Finalement, le mariage reste le dernier bastion face à ces amants qui ne cherchent qu’à exclure le doute et la spontanéité en gérant leur couple comme un tableau Excel. Aujourd’hui, je suis autant ému devant un mariage que devant la souffrance animale. J’ai ressenti le même anéantissement en voyant mes amis se marier qu’en regardant la vidéo du policier qui bloque toute une autoroute pour laisser traverser une famille de canards prise au piège. (Celle où il les sauve d’un égout est également très bien).

J’aurais pu écrire 100 articles pour vous dire que se marier est complètement con, inutile et une énième façon de facturer un service à des gens qui n’ont rien demandé. J’aurais pu écrire qu’il est temps d’arrêter l’escroquerie du « photographe » de mariageainsi que du « DJ » de mariage. Je pourrais aussi vous dire que se vanter d’une amitié de 20 ans avec des amis pour qu’ils vous pondent un Powerpoint Veolia sur votre jeunesse devrait vous pousser vers la dépression.

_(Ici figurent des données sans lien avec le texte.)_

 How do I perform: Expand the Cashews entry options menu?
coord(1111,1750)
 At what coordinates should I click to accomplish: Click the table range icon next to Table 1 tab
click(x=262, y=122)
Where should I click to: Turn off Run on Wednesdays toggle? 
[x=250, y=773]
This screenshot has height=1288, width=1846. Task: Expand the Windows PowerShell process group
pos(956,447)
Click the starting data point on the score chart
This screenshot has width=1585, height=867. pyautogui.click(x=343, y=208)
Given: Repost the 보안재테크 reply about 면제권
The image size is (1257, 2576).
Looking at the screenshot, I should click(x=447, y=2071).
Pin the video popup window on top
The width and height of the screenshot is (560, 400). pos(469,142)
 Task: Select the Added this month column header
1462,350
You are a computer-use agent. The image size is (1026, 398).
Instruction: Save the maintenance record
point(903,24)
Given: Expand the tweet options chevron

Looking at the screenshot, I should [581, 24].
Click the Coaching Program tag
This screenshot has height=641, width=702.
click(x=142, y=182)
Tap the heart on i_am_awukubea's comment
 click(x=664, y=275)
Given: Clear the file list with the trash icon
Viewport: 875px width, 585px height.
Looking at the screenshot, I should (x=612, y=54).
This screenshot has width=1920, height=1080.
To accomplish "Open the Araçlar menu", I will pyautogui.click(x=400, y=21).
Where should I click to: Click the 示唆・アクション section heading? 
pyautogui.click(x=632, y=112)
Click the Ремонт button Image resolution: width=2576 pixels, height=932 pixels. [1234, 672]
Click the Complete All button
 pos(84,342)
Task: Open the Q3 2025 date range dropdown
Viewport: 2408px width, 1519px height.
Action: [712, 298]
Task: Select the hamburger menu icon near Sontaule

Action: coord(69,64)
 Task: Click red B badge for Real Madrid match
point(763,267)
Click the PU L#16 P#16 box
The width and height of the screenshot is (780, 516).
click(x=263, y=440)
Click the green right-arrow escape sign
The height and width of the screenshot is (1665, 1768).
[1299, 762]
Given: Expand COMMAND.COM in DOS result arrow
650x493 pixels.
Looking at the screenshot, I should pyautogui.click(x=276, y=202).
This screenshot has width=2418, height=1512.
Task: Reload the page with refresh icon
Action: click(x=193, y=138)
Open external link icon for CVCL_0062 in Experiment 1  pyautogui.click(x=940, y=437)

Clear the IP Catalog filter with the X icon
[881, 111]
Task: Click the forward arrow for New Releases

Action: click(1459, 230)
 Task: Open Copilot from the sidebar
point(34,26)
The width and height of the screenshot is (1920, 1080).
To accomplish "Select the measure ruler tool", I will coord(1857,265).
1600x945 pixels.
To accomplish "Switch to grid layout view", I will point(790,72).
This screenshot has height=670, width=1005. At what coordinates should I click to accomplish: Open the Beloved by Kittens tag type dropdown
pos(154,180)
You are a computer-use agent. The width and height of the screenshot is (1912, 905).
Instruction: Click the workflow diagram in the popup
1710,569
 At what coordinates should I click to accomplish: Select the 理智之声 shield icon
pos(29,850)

Mais dans un monde gris où il faut se rendre au travail en trottinette électrique, envoyer des textos qui restent sans réponse et aider ses parents à plier des piles de draps tout un dimanche, se marier est peut-être le dernier moment de bonheur naïf et égoïste qu’il nous reste et que personne ne peut nous retirer. C’est tant mieux. Et puis comme tout est statistiquement voué à mourir, autant vivre le plus de choses possible le temps qui nous est imparti. Après, nous serons à la merci d’aides-soignants qui attendent sagement de nous molester dans des « centres pour seniors ».

Lecteurs de VICE, buvez, baisez et marriez-vous si vous êtes heureux. Le reste n’a aucune importance.